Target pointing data
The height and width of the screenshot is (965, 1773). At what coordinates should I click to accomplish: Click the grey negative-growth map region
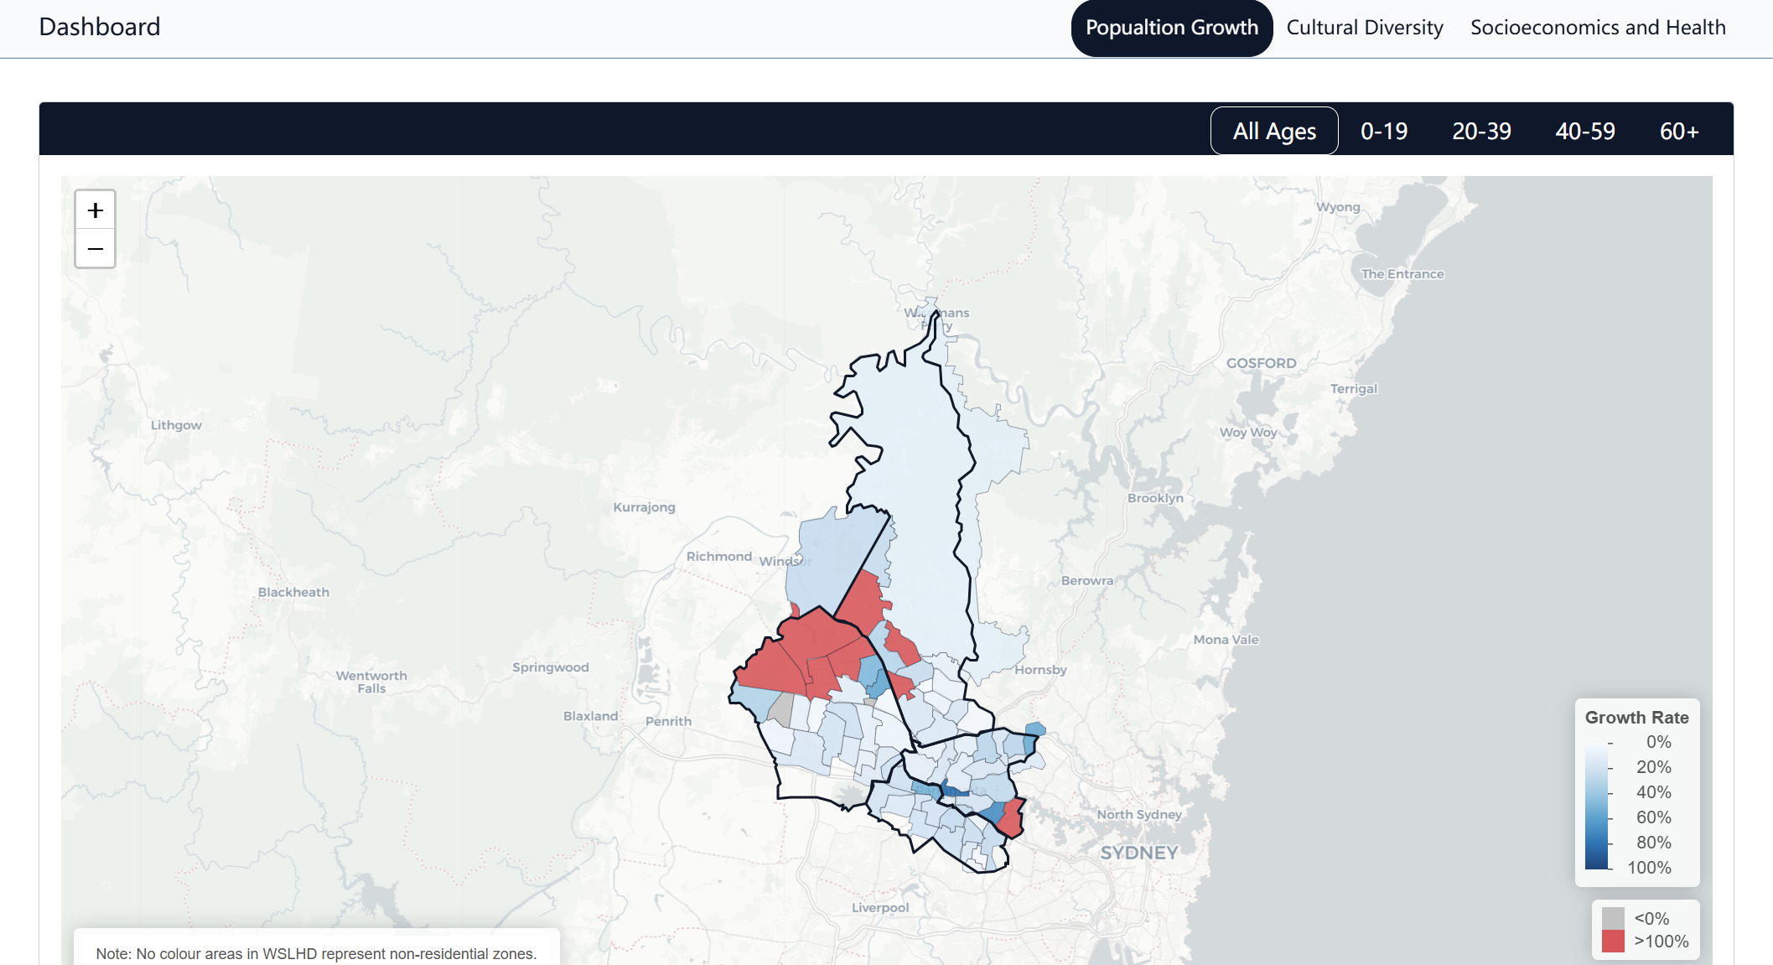(x=780, y=709)
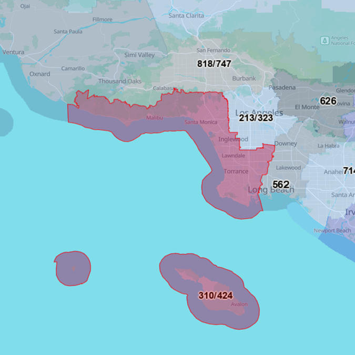
Task: Click the Inglewood city label
Action: click(x=233, y=139)
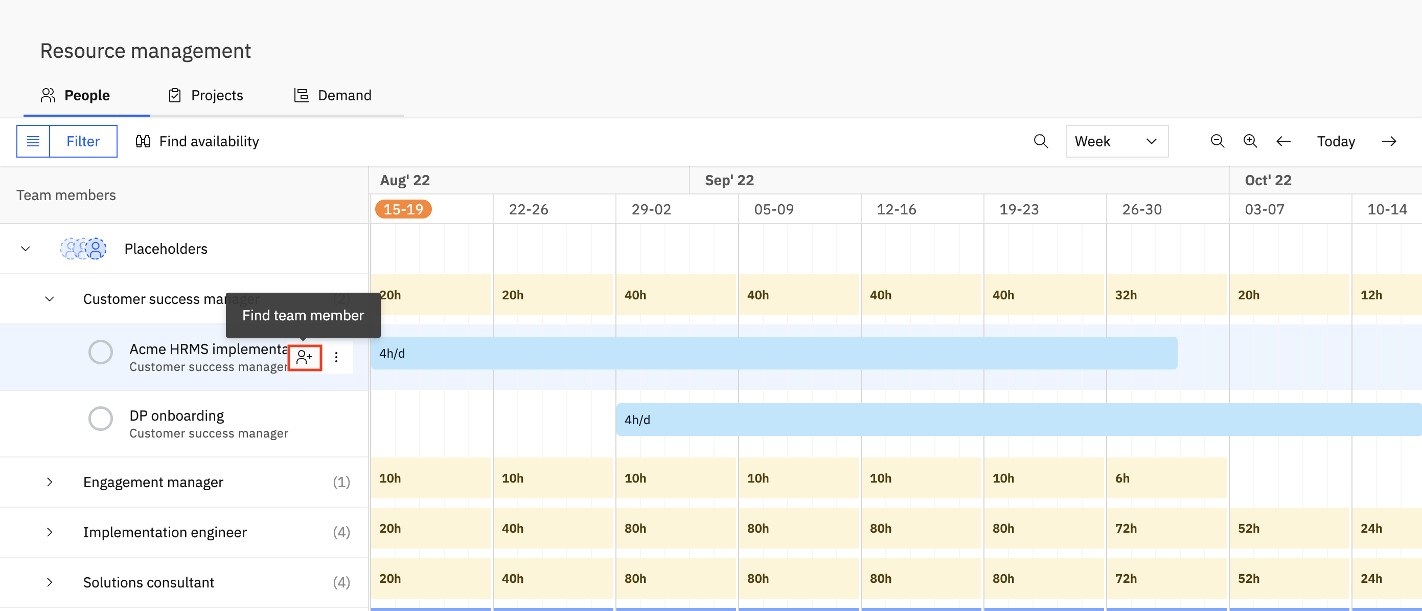Screen dimensions: 1422x611
Task: Open the three-dot menu for Acme HRMS
Action: tap(336, 357)
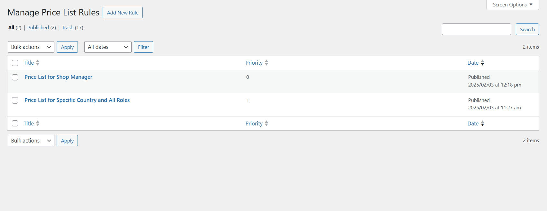Open the All dates filter dropdown
The width and height of the screenshot is (547, 211).
coord(108,47)
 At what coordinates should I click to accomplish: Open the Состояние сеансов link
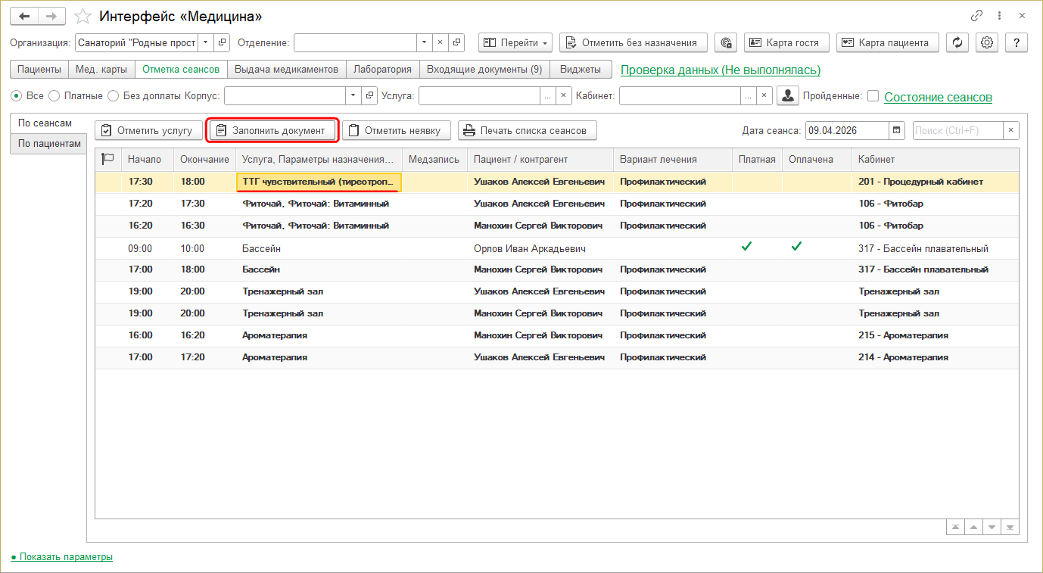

■ TASK BRIEF
Lay out every line of the listing above as a Markdown table with the columns Row and Line, skipping blank lines. Omit the pictures from the table.

■ FINAL RESULT
| Row | Line |
|---|---|
| 1 | The height and width of the screenshot is (965, 1773). At what coordinates should I click to accomplish: Click the grey negative-growth map region |
| 2 | (x=780, y=709) |
| 3 | Task: Click the Inglewood city label |
| 4 | Action: click(x=233, y=139) |
| 5 | Screen dimensions: 1422x611 |
| 6 | Task: Open the three-dot menu for Acme HRMS |
| 7 | Action: tap(336, 357) |
| 8 | Open the All dates filter dropdown |
| 9 | The width and height of the screenshot is (547, 211). |
| 10 | coord(108,47) |
| 11 |  At what coordinates should I click to accomplish: Open the Состояние сеансов link |